Page:
· · ·

Here's something I'd generally be interested in -- but, please, only reply if you have real-world experience, and not if you're only projecting your expectations from interpretations of an unfocused high-ISO macro shot of the inside of soWmebody's lenscap you saw posted on the 'Net.

In what real-world situation does the 5DIII have insufficient image quality for the job but the D800 does have sufficient IQ? That is, when would you put down the 5DIII and pick up the D800 instead of a medium format kit?

I personally can't think of any.

Cheers,

b&


----------



## gene_can_sing (Apr 21, 2012)

lol said:


> My impression is they're spending all their time and effort in video, and have neglected any major development on the stills performance side of the sensors.



That's a huge misstatement. Their current video products are consider so overpriced and underspec'd that they're getting destroyed on the video forums. Nikon D800 video is even shining over the 5D3.

Canon has just slacked too hard the last few years. They lost the hunger after the success of the 5D2 on all fronts.


----------



## lessmore (Apr 21, 2012)

TrumpetPower! said:


> Here's something I'd generally be interested in -- but, please, only reply if you have real-world experience, and not if you're only projecting your expectations from interpretations of an unfocused high-ISO macro shot of the inside of soWmebody's lenscap you saw posted on the 'Net.
> 
> In what real-world situation does the 5DIII have insufficient image quality for the job but the D800 does have sufficient IQ? That is, when would you put down the 5DIII and pick up the D800 instead of a medium format kit?
> 
> ...



Ask the same question about the 5D Mark II (or any number of other cameras) and you may get the same answer.

Whether the camera does everything you need or not, Canon also has to live up to their customers' expectations. Those expectation are shaped partially by what the competition is doing.

How many people who own a Porsche have ever driven it at full speed around a corner? Does that mean that Porsche should make cars that go slower because for most people "that's fast enough"? Sure, they could. I wonder how sales would look if they did?


----------



## Astro (Apr 21, 2012)

lessmore said:


> How many people who own a Porsche have ever driven it at full speed around a corner? Does that mean that Porsche should make cars that go slower because for most people "that's fast enough"? Sure, they could. I wonder how sales would look if they did?



exactly.... 95% of all porsche owners don´t need a porsche or could even use it´s full potential. it´s a status symbol.


----------



## lol (Apr 21, 2012)

TrumpetPower! said:


> In what real-world situation does the 5DIII have insufficient image quality for the job but the D800 does have sufficient IQ? That is, when would you put down the 5DIII and pick up the D800 instead of a medium format kit?

· · ·

Your tasks:
1. In the forum thread, what share of Porsche owners does Astro say don't need a Porsche?
2. In the forum thread, rewrite the passage from "Whether the camera" to "Astro (Apr 21, 2012)", changing "Porsche" to "Ferrari" each time it appears.
3. According to the forum thread, why does lessmore say Canon has to keep improving even if its camera already does everything a user needs?

(Rows of pointing data)
· · ·

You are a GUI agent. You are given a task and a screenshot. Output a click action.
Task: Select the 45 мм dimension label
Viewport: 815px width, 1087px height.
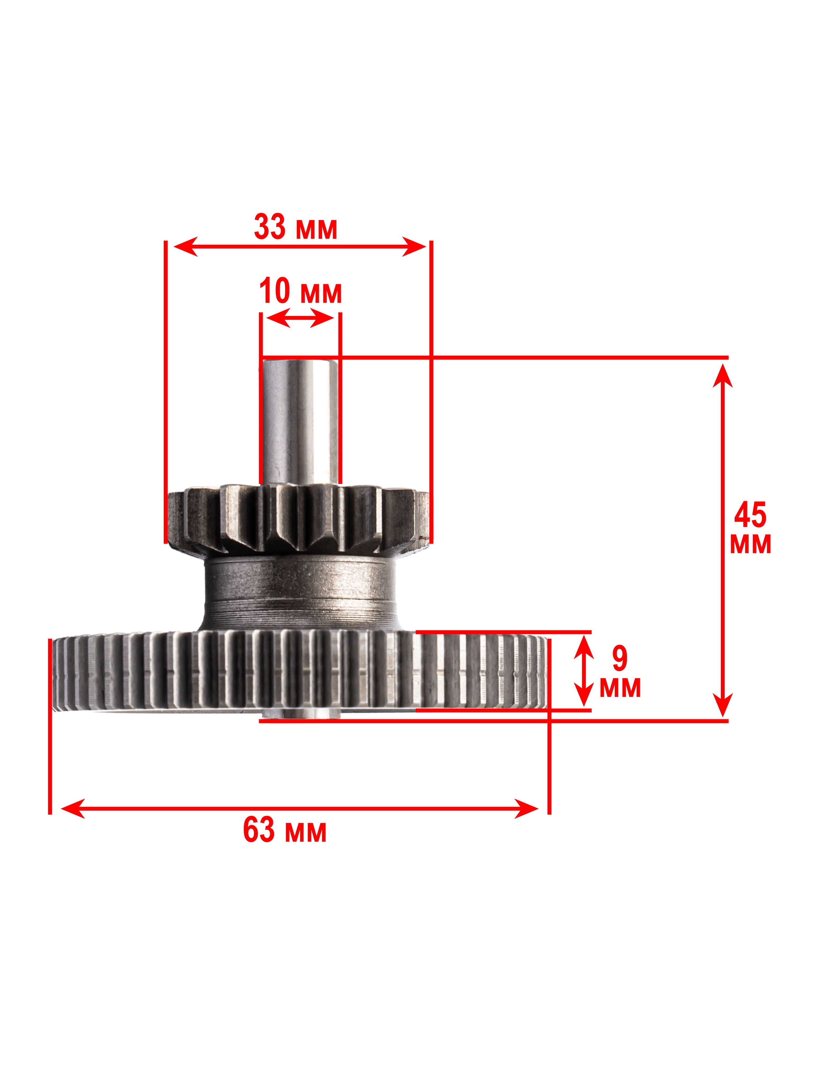pos(750,529)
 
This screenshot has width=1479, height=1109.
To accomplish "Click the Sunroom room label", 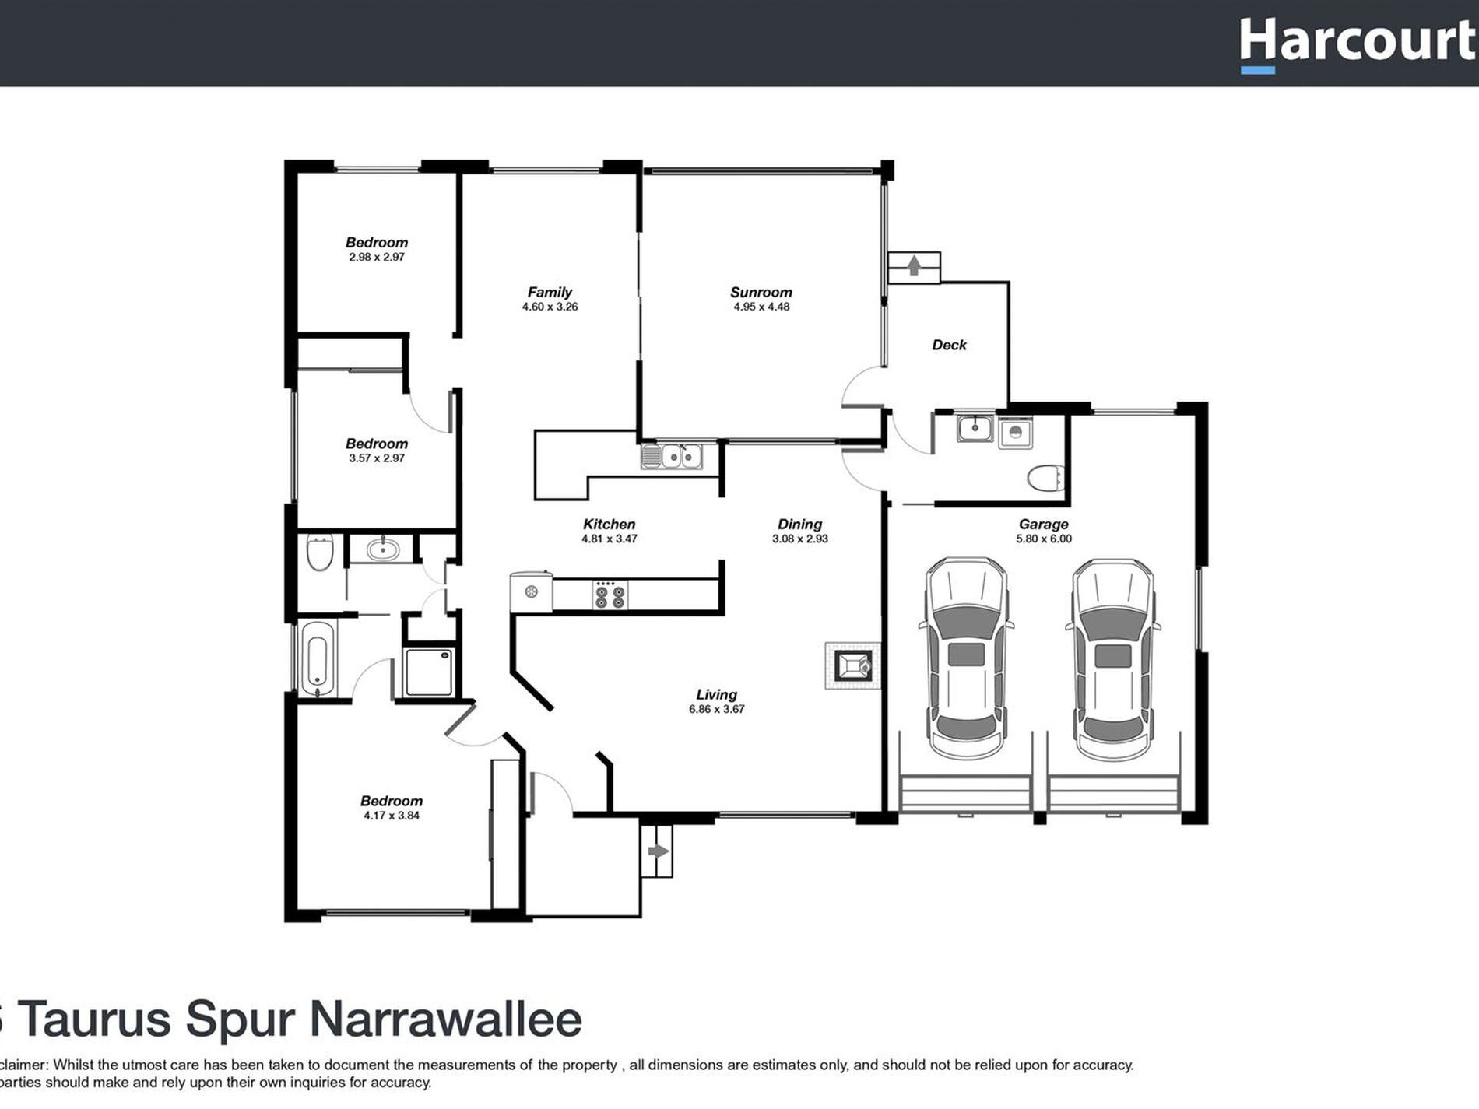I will point(761,293).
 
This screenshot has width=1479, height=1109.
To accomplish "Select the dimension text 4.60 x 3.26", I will point(550,307).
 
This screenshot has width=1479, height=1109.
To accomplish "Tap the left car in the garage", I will point(965,658).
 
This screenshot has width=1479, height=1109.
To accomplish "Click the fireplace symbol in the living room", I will point(853,665).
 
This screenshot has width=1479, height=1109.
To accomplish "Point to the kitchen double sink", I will point(671,456).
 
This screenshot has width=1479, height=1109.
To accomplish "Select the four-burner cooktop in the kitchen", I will point(610,595).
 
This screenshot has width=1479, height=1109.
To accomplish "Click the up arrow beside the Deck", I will point(914,266).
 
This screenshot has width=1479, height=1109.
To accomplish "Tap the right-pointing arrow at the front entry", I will point(658,851).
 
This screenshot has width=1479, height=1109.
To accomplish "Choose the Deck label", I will point(949,345).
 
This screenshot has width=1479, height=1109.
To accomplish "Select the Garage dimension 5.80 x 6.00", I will point(1043,539).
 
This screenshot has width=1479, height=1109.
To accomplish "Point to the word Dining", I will point(799,525).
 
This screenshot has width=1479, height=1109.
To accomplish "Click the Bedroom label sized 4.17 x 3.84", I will point(391,801).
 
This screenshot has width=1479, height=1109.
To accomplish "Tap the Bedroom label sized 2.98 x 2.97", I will point(377,243).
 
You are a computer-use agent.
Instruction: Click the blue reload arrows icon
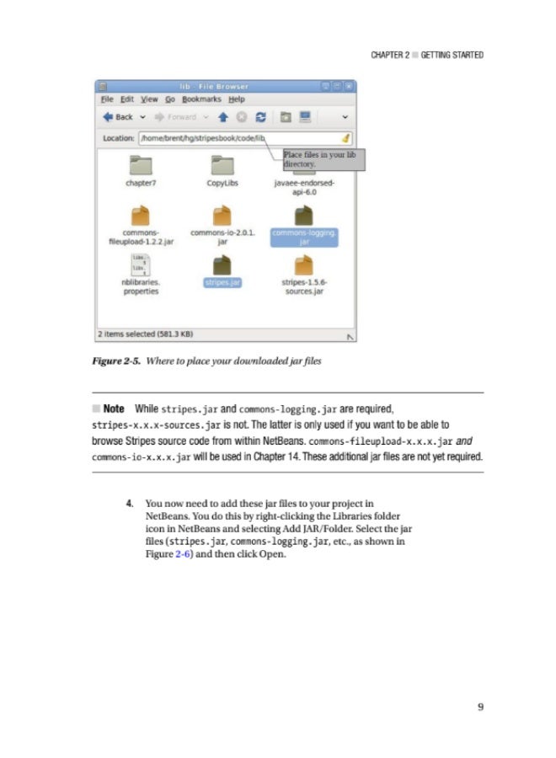coord(259,117)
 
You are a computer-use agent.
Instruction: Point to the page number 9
coord(479,706)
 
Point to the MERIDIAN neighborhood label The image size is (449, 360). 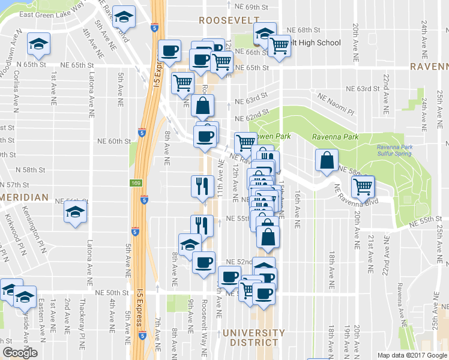click(x=24, y=197)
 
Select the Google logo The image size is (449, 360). click(x=19, y=353)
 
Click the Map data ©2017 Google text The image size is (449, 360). click(x=412, y=355)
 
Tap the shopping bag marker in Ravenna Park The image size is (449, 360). click(x=325, y=160)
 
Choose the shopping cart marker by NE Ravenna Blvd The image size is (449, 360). click(x=363, y=187)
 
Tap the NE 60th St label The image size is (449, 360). click(x=114, y=141)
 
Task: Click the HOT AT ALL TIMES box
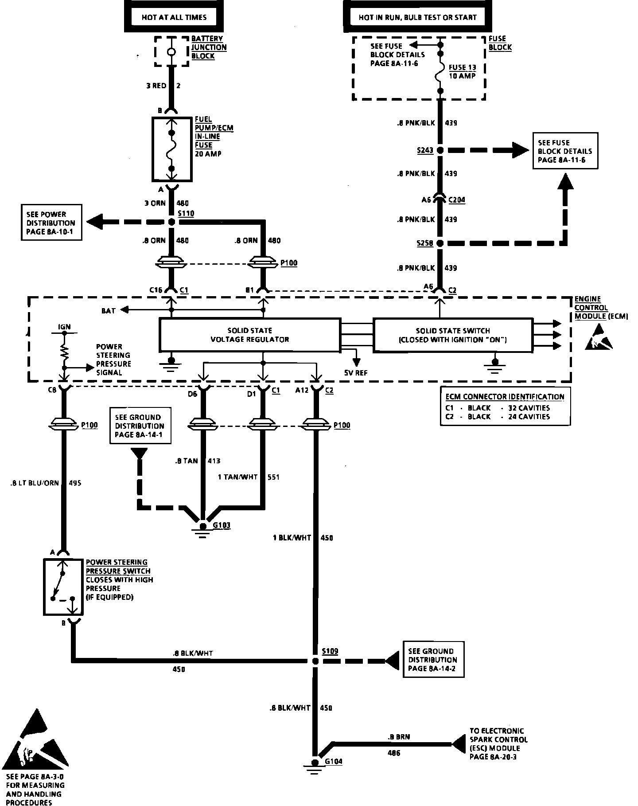[174, 18]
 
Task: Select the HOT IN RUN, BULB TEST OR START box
[417, 18]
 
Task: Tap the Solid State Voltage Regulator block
[250, 335]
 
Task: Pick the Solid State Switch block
[452, 335]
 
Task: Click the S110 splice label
[186, 214]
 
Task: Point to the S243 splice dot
[440, 150]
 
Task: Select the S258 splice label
[424, 243]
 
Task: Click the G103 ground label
[222, 526]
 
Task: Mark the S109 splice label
[330, 651]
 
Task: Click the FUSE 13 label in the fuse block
[462, 67]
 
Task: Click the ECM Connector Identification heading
[505, 397]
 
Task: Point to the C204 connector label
[457, 200]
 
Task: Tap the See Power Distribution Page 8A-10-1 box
[51, 223]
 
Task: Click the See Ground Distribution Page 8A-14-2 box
[433, 660]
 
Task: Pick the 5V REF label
[356, 373]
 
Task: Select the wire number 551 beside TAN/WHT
[273, 477]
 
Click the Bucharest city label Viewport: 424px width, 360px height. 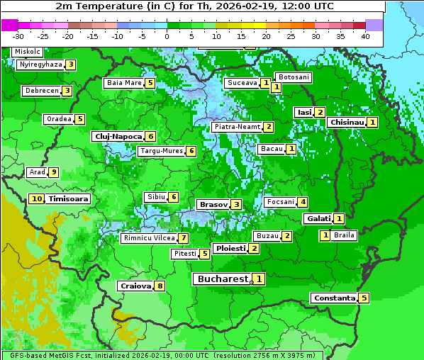point(222,279)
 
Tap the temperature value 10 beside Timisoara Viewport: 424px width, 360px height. point(37,199)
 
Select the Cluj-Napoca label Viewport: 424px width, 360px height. point(118,136)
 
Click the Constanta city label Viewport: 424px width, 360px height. point(334,298)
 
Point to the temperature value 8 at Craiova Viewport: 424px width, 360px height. point(160,286)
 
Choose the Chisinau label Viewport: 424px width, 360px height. point(347,122)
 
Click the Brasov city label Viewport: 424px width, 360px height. point(213,204)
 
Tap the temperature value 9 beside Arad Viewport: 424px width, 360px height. point(53,172)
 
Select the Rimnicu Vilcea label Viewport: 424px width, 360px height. point(147,238)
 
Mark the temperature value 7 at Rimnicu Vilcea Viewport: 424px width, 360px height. point(183,238)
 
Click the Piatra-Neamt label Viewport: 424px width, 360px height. point(237,127)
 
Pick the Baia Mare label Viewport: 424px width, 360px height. point(124,83)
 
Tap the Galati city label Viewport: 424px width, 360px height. point(318,219)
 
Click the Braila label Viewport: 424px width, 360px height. point(344,235)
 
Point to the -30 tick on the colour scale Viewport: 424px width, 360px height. point(18,36)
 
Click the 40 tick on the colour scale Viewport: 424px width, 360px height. point(365,36)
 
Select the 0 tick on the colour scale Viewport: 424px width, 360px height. point(167,36)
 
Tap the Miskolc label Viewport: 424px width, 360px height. point(27,52)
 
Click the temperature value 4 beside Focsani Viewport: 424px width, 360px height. point(303,202)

· · ·

Per-task outputs:
1. 95% of all Porsche owners.

2.
Whether the camera does everything you need or not, Canon also has to live up to their customers' expectations. Those expectation are shaped partially by what the competition is doing.

How many people who own a Ferrari have ever driven it at full speed around a corner? Does that mean that Ferrari should make cars that go slower because for most people "that's fast enough"? Sure, they could. I wonder how sales would look if they did?


----------



## Astro (Apr 21, 2012)

3. Canon also has to live up to its customers' expectations. Those expectations are shaped partly by what the competition is doing.